In general, the GaN-based HEMT device is a depletion mode field effect transistor, but in an actual application scenario, taking into account factors such as actual cost and failure protection, an enhancement mode HEMT device is often required. There are many methods to implement an enhancement mode device, for example, a two-dimensional electron gas at a gate is depleted by disposing a P-type semiconductor. However, a P-type gate HEMT device still has problems of low output current density, high gate leakage current and low stability of device.

SUMMARY

In view of this, embodiments of the present disclosure provide a semiconductor structure and a method for preparing the same to solve a problem of high gate leakage current of a P-type gate HEMT device.

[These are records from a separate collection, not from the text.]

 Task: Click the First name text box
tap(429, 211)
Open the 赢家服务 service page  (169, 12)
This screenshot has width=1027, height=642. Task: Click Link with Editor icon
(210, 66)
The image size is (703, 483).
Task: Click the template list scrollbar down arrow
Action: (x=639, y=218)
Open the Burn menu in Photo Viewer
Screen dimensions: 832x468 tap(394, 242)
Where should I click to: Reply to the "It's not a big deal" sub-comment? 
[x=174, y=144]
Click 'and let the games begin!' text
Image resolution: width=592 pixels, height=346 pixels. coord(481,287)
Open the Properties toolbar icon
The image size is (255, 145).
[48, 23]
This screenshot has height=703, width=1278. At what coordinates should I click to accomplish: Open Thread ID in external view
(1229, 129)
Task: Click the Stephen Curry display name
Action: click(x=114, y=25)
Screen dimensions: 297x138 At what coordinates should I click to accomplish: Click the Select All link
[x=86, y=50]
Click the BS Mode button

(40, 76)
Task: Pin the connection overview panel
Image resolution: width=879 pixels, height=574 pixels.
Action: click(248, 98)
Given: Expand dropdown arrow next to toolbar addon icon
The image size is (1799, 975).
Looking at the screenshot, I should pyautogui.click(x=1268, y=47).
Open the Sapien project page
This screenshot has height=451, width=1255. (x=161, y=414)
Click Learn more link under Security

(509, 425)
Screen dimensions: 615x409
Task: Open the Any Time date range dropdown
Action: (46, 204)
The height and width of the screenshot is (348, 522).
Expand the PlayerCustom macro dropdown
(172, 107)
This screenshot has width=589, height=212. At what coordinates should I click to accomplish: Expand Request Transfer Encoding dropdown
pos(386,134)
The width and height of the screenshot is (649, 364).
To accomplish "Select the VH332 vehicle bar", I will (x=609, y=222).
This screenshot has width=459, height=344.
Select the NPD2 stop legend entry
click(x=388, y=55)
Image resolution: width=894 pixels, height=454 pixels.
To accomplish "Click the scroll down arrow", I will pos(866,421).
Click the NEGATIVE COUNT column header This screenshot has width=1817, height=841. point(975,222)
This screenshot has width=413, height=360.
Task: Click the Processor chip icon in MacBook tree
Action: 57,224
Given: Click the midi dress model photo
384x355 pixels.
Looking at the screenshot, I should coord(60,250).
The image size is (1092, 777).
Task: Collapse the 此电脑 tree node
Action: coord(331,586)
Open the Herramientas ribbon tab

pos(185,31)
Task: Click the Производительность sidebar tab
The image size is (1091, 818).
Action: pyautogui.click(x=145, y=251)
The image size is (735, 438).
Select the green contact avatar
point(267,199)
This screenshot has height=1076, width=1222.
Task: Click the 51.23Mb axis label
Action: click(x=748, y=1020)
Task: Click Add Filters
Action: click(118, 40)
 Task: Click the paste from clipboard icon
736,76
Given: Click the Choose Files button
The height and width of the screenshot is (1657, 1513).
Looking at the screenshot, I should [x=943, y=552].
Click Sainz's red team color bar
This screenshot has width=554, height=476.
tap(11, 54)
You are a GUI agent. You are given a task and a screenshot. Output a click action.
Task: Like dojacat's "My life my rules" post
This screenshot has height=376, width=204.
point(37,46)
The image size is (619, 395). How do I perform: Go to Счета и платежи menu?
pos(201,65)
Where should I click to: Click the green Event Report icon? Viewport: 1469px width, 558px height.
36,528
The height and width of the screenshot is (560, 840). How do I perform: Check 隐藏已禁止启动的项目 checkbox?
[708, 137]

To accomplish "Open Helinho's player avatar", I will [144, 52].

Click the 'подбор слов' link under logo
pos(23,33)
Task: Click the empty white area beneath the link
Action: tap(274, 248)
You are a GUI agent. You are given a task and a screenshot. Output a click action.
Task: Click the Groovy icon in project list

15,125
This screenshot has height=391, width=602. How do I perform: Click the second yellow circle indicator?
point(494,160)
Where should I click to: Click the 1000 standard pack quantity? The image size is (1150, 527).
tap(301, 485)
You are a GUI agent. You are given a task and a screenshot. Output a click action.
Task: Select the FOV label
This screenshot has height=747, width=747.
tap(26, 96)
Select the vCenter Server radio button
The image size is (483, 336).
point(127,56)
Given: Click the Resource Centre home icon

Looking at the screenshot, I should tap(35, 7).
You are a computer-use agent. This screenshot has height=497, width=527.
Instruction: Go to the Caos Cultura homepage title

According to an aspect of the present disclosure, an embodiment of the present disclosure provides a semiconductor structure, including: a substrate, a channel layer and a barrier layer which are stacked sequentially, the channel layer and the barrier layer including a gate region, a source region located at one side of the gate region and a drain region located at another one side of the gate region; and a P-type semiconductor layer, located at least in the gate region and located on a side, away from the substrate, of the barrier layer, where the P-type semiconductor layer includes a non-activated layer, an N-type doped layer and an activated layer which are stacked sequentially, and the non-activated layer is located on a side, close to the substrate, of the P-type semiconductor layer.

As an optional embodiment, a hydrogen concentration of the non-activated layer is greater than a hydrogen concentration of the activated layer.

As an optional embodiment, a thickness of the non-activated layer is less than a thickness of the activated layer.

As an optional embodiment, the N-type doped layer includes an N-type delta doped layer.

As an optional embodiment, N-type doped ions of the N-type doped layer include at least one of Si ions, Ge ions, Sn ions, Se ions or Te ions.

As an optional embodiment, a material of the P-type semiconductor layer includes a group III nitride material.

As an optional embodiment, P-type doped ions of the P-type semiconductor layer include at least one of Mg ions, Zn ions, Ca ions, Sr ions or Ba ions.

As an optional embodiment, the P-type semiconductor layer includes a first P-type region located in the gate region and a second P-type region located in a non-gate region, and a thickness of the first P-type region is greater than a thickness of the second P-type region.

As an optional embodiment, a surface of a side, away from the substrate, of the second P-type region is the N-type doped layer.

As an optional embodiment, a thickness of the N-type doped layer located in the second P-type region is less than or equal to a thickness of the N-type doped layer located in the first P-type region.

As an optional embodiment, a side, close to the substrate, of the second P-type region, is the non-activated layer.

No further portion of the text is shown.